Derrière elle, Ashkr défia Razi pour une nouvelle
partie d'échecs, l'air moqueur. Sólmundr objecta, affirmant qu'il
devrait avoir droit à la première partie, à présent que son
corps était libéré de l'opium. Le médecin proposa sèchement de
les affronter tous les deux en même temps, en jouant sur deux
échiquiers, et les seigneurs merrons approuvèrent en chœur.
« Mon homme a des couilles ! fanfaronna
Embla.
— Encore ? s'étonna Ashkr. Je suis surpris tu
les as pas usées. Surpris il peut encore marcher !
— Oh Dieu ! hoqueta Razi mortifié.
Ashkr ! »
Wynter éclata de rire. Christopher restait tourné
vers les armes, la tête ailleurs. « Chris, appela-t-elle
doucement. Tu vas bien ? »
Il la regarda rapidement, rangea la bougie dans la
boîte à silex d'Ashkr et revint auprès d'eux. Mais à l'étonnement
de Wynter, il ne s'assit pas à côté d'elle. Au lieu de cela, il lui
passa la main dans ses cheveux au passage, et contourna les restes
pour s'asseoir entre Razi et Sólmundr. « J'aimerais suivre
cette partie », dit-il à son ami.
Razi sourit, ravi de la soudaine chaleur de
Christopher. Il se redressa, attendant qu'on lui propose un
échiquier. Embla dit : « Tabiyb, murmura-t-elle. Je
veux…
— Nous allons jouer maintenant ! » lança
Ashkr. Embla le regarda vivement. « Oui ? Nous boivons à
battre ton homme aux échecs.
— Oui, murmura Embla. Oui, Ash, buvons à
cela.
— Coinín, dit Sólmundr. Va chercher
boire. »
Wynter croisa les yeux de Christopher quand il se
leva. Il était désespérément malheureux. Elle essaya de
l'interroger du regard, mais il se détourna, frotta les mains sur
son pantalon, et fouilla du regard les ombres du fond de la
tente.
« Tu bois, a
chroí ? murmura Embla en caressant le visage de Razi.
Bois à la victoire ? »
Razi hocha la tête, indécis.
« Viens m'aider, Embla, demanda Christopher.
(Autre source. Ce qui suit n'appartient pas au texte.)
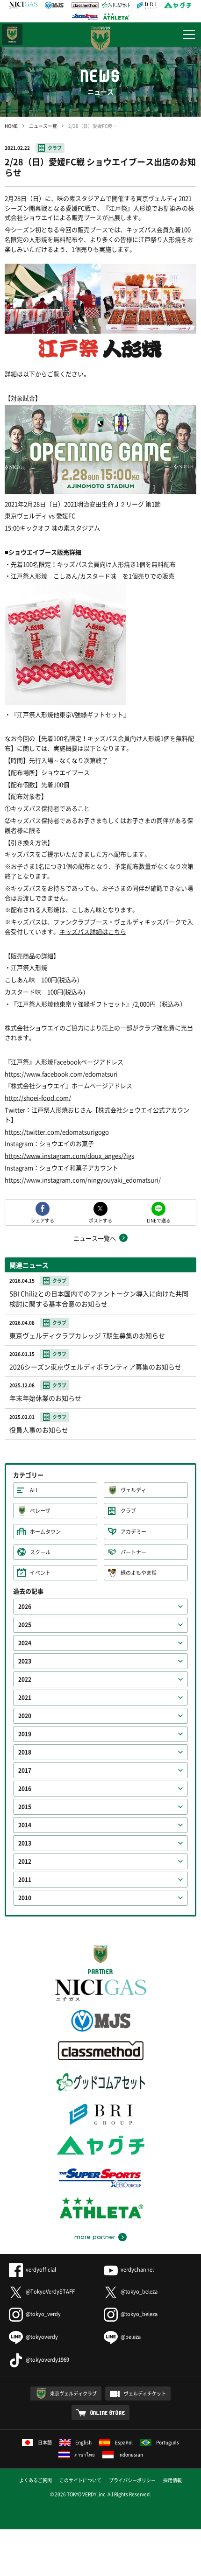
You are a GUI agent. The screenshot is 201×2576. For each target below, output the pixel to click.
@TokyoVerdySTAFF (50, 2291)
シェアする (42, 1220)
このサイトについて (80, 2480)
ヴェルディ (133, 1490)
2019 (24, 1734)
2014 (24, 1825)
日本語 (45, 2442)
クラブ (55, 147)
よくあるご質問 (35, 2480)
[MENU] (189, 34)
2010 (24, 1898)
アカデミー (133, 1532)
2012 (24, 1861)
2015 (24, 1807)
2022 (24, 1679)
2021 (24, 1697)
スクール (40, 1552)
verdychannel (137, 2270)
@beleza (131, 2337)
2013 (24, 1843)
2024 (24, 1643)
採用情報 (172, 2480)
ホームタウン (45, 1532)
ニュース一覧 (43, 125)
Je ne sais pas où ça se trouve. »
Tandis qu'Embla allait aider Christopher, Razi
scruta Wynter. Ses yeux sombres étaient troublés. Comme elle, il
sentait cet étrange changement chez les Merrons. Dehors, les chiens
s'agitèrent, leurs chaînes cliquetèrent dans le silence du camp.
Wynter écouta ce calme. La voix douce d'Ashkr
attira de nouveau son attention vers le dîner.
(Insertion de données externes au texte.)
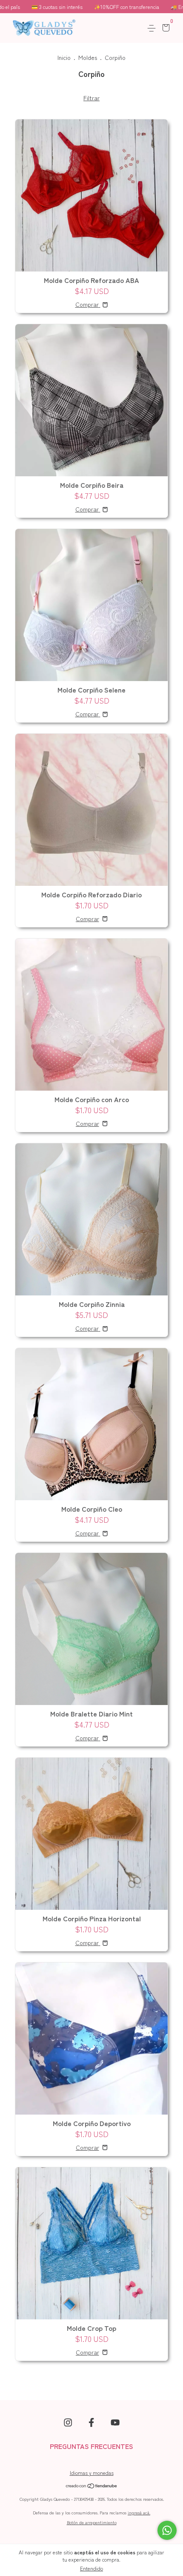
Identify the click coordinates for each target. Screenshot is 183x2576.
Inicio (64, 57)
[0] (164, 28)
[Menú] (153, 27)
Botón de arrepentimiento (92, 2522)
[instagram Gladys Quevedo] (67, 2422)
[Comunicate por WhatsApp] (167, 2530)
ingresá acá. (139, 2512)
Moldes (87, 57)
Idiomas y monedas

« Dis-moi quoi tu fais ce hiver, Sól.
— Je veux pas dire maintenant », répondit
l'intéressé en écartant sa tête de la caresse d'Ashkr. Son ami le
ramena contre lui, et murmura : « S'il te plaît. »
Sólmundr ferma les yeux. « Je veux pas, Ash »,
susurra-t-il.
Embla et Christopher revinrent avec six petits
gobelets en argent et une cruche sur un plateau. Embla regarda
Sólmundr en passant entre les paillasses. « Raconte,
maintenant, Sól, dit-elle. Fais plaisir à Ashkr. » Elle
s'agenouilla d'un côté de Razi, Christopher de l'autre. Ils
commencèrent à disposer les gobelets.
Sólmundr posa la tête contre l'épaule d'Ashkr et
la leva vers le plafond où la fumée s'accumulait. Ashkr lui déposa
un baiser dans le cou. « Dis-moi quoi tu fais ce hiver, Sól,
murmura-t-il. Dis-moi où tu vas.
— Je vais avec la tribu au terrain de chasse de
l'hiver », commença Sólmundr d'une voix douce.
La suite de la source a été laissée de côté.